29 Nisan 2009 Çarşamba
Üşenmeyenine öyle bir şeyler...
Bir kaç hafta önce başka bir alışkanlık sayesinde yendim bunu. Yatağıma yatınca, televizyonu açmadan odamın balkonunun bana sağladığı mükemmel açı ile gökyüzüne bakıyorum.Günümü tartıyorum,ilişkilerimi gözden geçiriyorum, hayatımdaki eksiklikleri ve düzensizlikleri sorguluyorum... Sonra da sızıp kalıyorum işte. Dün gökyüzüne bakarken Mazlum'un suratı geldi gözlerimin önüne.
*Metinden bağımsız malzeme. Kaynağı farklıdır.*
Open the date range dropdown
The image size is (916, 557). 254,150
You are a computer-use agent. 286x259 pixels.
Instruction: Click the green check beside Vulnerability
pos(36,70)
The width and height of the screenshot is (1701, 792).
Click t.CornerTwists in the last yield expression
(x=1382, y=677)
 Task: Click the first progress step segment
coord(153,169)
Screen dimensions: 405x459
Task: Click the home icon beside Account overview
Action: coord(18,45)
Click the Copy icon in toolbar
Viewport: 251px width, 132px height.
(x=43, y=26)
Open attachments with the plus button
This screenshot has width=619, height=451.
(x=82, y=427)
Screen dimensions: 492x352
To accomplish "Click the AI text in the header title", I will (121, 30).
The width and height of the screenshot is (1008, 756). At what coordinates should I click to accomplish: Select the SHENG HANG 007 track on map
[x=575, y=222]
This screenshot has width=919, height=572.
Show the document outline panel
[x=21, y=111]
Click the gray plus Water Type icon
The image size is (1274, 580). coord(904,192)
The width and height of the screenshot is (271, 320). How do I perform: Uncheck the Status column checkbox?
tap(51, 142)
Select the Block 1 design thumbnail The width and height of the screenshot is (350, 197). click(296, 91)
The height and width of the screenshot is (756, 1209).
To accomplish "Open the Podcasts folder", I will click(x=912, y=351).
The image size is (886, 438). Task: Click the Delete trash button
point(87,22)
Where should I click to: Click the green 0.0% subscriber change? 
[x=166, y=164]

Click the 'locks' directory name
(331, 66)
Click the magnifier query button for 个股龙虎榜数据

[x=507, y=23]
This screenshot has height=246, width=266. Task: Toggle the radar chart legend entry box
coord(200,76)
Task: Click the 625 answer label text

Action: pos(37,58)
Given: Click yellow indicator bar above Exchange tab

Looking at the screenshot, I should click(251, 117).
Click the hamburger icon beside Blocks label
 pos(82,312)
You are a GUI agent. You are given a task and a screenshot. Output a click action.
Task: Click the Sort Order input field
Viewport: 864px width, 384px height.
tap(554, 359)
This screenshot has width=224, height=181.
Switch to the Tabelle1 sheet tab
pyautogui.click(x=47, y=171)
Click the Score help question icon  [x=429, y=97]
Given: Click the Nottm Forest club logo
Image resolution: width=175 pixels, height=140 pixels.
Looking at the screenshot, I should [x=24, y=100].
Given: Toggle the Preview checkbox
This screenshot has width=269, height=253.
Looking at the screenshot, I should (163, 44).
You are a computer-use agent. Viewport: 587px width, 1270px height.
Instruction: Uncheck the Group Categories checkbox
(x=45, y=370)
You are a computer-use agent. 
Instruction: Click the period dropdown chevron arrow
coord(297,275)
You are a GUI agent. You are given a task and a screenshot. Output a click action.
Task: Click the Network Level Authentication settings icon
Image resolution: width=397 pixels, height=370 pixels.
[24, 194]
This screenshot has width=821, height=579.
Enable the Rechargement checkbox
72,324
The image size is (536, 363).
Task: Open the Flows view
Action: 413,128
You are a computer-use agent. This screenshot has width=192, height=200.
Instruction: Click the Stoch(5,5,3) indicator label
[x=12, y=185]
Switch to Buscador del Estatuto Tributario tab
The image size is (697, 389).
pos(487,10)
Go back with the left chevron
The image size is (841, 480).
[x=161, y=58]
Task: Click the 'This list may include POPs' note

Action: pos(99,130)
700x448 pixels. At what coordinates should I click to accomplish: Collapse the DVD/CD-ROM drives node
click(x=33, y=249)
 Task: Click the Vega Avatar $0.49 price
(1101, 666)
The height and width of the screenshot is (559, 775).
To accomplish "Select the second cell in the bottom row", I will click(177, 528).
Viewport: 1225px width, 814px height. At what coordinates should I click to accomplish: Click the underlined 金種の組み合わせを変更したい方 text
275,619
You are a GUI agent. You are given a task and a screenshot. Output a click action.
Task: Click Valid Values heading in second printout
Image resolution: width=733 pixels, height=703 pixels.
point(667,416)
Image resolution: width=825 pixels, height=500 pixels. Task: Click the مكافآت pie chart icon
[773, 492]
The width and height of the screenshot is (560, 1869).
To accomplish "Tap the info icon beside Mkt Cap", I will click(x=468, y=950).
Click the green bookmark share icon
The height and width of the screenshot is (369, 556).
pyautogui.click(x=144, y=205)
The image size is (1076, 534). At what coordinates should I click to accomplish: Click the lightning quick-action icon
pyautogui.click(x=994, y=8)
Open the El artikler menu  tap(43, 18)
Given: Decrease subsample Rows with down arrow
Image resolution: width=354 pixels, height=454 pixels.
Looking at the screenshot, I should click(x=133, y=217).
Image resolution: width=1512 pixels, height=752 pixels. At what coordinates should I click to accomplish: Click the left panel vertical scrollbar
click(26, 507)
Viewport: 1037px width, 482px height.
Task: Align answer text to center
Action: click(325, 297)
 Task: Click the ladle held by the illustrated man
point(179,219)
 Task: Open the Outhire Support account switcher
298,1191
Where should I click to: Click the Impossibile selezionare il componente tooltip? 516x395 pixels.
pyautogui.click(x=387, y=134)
İlkokuldaki sıra arkadaşım Oğuzhan'a benziyor.. 3. sınıfta özel okuldan devlet okuluna geçince bir hayli problemler yaşamıştım.. Doğrusu öbürleri benle sorunluydular, " burası özel okula benzemez " diye günde 10 defa ayar yiyordum.. Hatta sınıf öğretmenimiz bir defasında da aynı şekilde uyarmıştı beni, ne yaptığımı hatırlamıyorum.. İsmi Bahit'ti.
Bahit hocayı sever miydim, sevmiyordum sanırım. Sevilebilecek de bir adam değildi, " anlamadığınız var mı " diye sorardı, 40 kişinin 38'i anlamadıysa 1 tanesi " ee şey şunu" derse " NESİNİ ANLAMADIN ANLATTIK YA O KADAR" cevabını alırdı. Döverdi falan filan.. Gerçi 2 sene girdi derslerimize. Ama aklımdan çıkmayan iki anım var.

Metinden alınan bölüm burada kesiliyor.